In his most recent speeches, including his Second Inaugural and his State of the Union, the president has reaffirmed longstanding commitments. He has called for increased funding for education from preschool to community college, a substantial increase in the minimum wage, immigration reform, and gun control. In his second term Obama faces many serious problems, including persistent unemployment, economic stagnation, ever-growing inequality, and accelerating climate change. However, as demonstrated by the recent failure to halt the blanket cuts in government spending mandated by sequestration, his most daunting challenge will be more amorphous. If he is to make progress toward any of his goals, he must convince the almost fifty percent of the electorate that voted for Governor Romney and those who returned a majority of Republicans to the House of Representatives that they should reconsider their political ideas.
He must persuade those Americans convinced that the federal government is their enemy, and that nothing matters more than their own personal freedom, that they should renounce those beliefs and adopt instead a different way of thinking. As he made clear in his remarks on March 1, the day the budget cuts took effect, the president continues to believe that Congress “will come to its senses” when the “common sense and practical approach” of the American people finally convinces Republicans in the House that simply cutting spending will not solve the nation’s problems and restore economic growth.

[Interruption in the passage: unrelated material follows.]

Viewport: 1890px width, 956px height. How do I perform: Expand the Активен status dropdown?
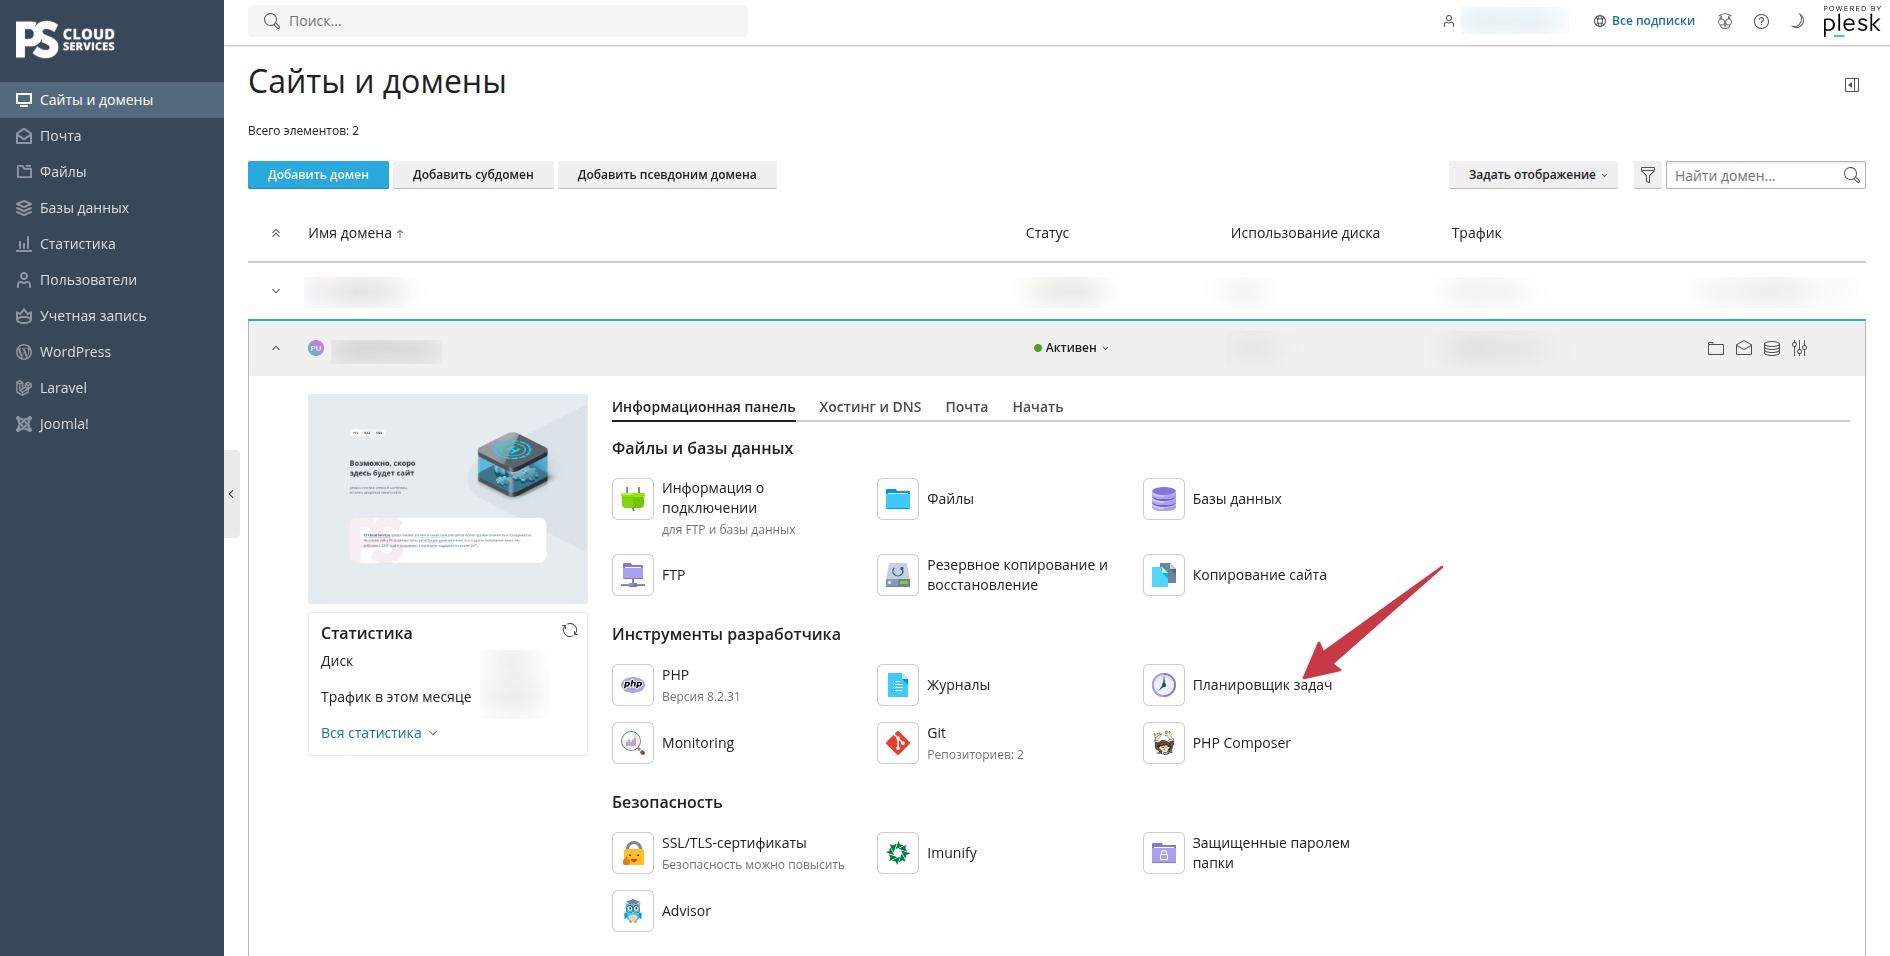coord(1071,348)
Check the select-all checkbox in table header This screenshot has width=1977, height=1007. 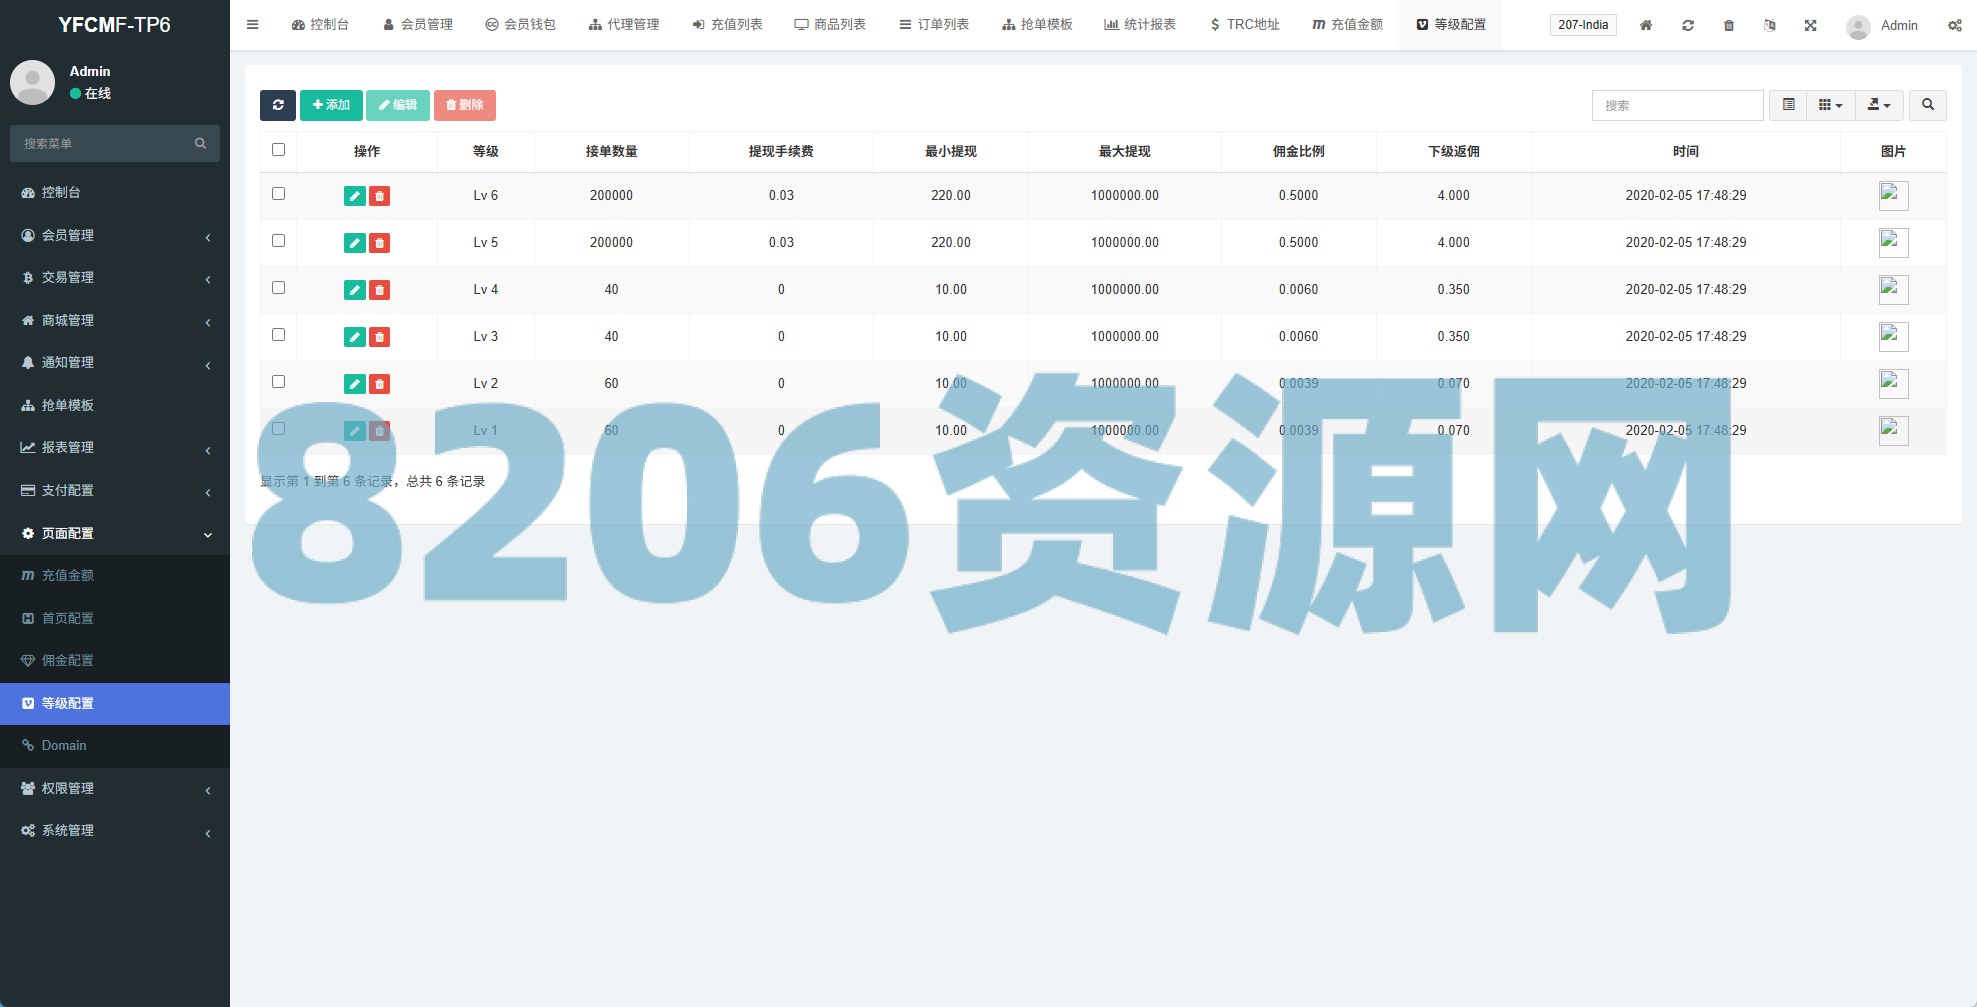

Commentators have noted for decades the incoherence of the public’s unchanging preferences for continuing with expensive government programs – none of which a majority of voters want to see cut – and their equally persistent unwillingness to pay for those programs.(g) The president’s confidence that Americans will at last resolve that contradiction and apply sufficient pressure on Congress to break the current stalemate seems unshaken by the endless rebuffs he has suffered at the hands of his opponents in Congress. Like the belief he expressed in Newtown concerning Americans’ deep commitment to the values of love and kindness, his confidence in the electorate testifies to the unswerving hope he maintains in the face of banal selfishness as well as unspeakable evil. Several months into President Obama’s second term, that hope remains an act of audacity.